Todos tenemos un pedacito adentro
¿Cuántas veces podemos volver a empezar y conservar algo de dignidad? Cada vez que alguien me pregunta qué me trajo a Chicago, no estoy seguro de qué me va a salir por la boca. Una parte de mí quiere decir toda la verdad, sin tapaderas, pero otra más gris y real a veces triunfa, no siempre, y miento. Todavía cuando miento a veces pienso que estoy recayendo en mis viejos comportamientos como en la propia droga.
La adicción y las mentiras van de la mano, eso lo saben todos los que han visto la transformación de un ser querido en espectro, en una copia fantasmagórica de sí mismo.
Intento detenerme y tomar una profunda bocanada de aire, un hondo respiro, para sentir las vibraciones de toda la materia que me compone, pero no lo logro. Nunca. Sigo estando distante de todo lo que me rodea y esa sensación de que hay algo fundamentalmente equivocado dentro de mí, pues eso nunca desaparece. La fascinación con el otro se multiplica, el peso opresor del desastre interior, se dobla al cuadrado, a la quinta potencia.

Listado de datos
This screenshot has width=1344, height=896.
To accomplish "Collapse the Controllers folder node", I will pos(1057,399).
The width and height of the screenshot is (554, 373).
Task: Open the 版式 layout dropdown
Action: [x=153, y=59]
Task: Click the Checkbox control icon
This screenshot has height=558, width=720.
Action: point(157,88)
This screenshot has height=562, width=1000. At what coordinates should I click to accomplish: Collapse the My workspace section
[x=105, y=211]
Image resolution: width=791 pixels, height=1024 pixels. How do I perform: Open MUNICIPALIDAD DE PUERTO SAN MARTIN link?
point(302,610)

--

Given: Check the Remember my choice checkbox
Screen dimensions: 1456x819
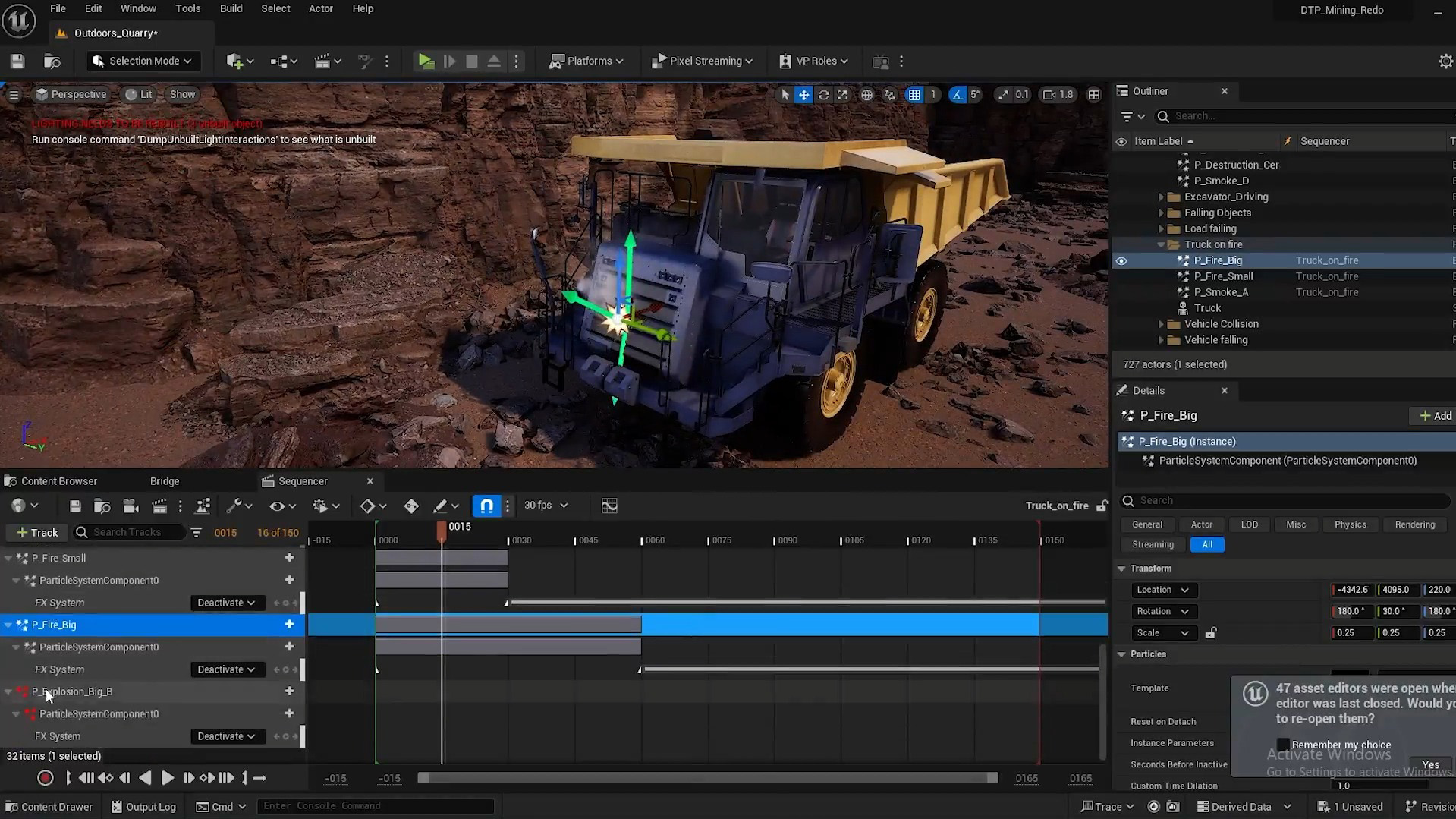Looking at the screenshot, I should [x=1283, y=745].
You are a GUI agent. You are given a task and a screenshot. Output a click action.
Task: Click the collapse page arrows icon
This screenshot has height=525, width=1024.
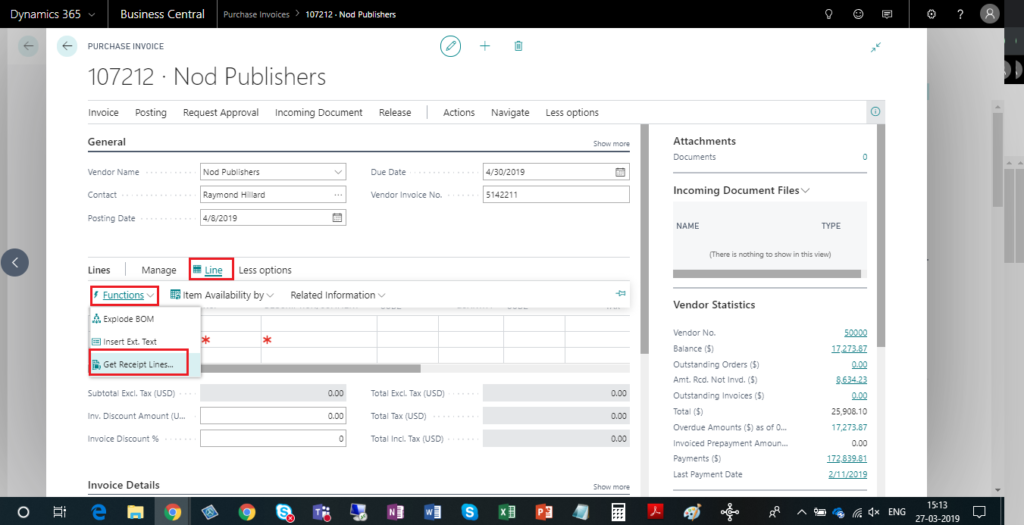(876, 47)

==

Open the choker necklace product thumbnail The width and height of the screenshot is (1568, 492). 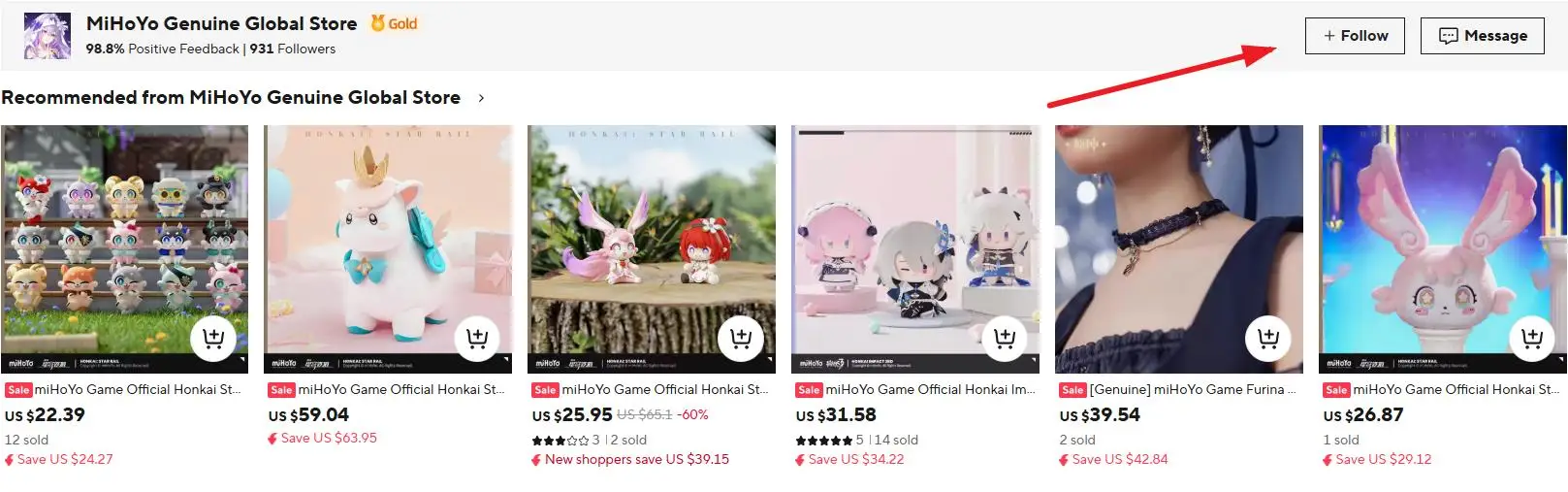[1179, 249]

Retos
a – Según el fragmento sobre la adicción, ¿qué dos cosas van de la mano?
b – Continúa el fragmento sobre la adicción a partir de su última oración.

Respuestas por tarea
a – La adicción y las mentiras.

b –
Bien lo describe Emmett Rensin cuando nos dice que es una mezcla de vergüenza y miedo, pero que la presión lo paraliza. Obviamente Rensin sabe muy bien lo que sentía Hoffman en esos últimos momentos. Como todos los que hemos sentido eso en alguna ocasión. ¿Quién de nosotros no ha fantaseado en ese preciso instante con ese sueño sin fin?
El mejor actor de su generación tirado en las frías baldosas del baño con una jeringa todavía enterrada en el brazo. La vergüenza, esa curiosidad morbosa que nos hace pegar los frenos para ver el accidente automovilístico mejor, o que nos pone a leer los detalles desastrosos de tal disparate, es lo que domina el discurso público. Pobre Hoffman, qué talento, qué desperdicio…
El desperdicio del tiempo, de la vida, del amor, de la familia. Los adictos hemos renunciado a todo en algún momento u otro. Nos hemos rendido ante la nocividad de nuestros deseos rampantes, hemos transado con la inevitabilidad de la anti-belleza que es la adicción. Mientras más oscura la noche, mayor es la atracción.
Supongo que los que no han estado en esa posición tan denigrante, no comprenden la confluencia de emociones, situaciones y contratiempos que llevan a uno de la mano hasta ese rincón sucio que nadie quiere ver en realidad.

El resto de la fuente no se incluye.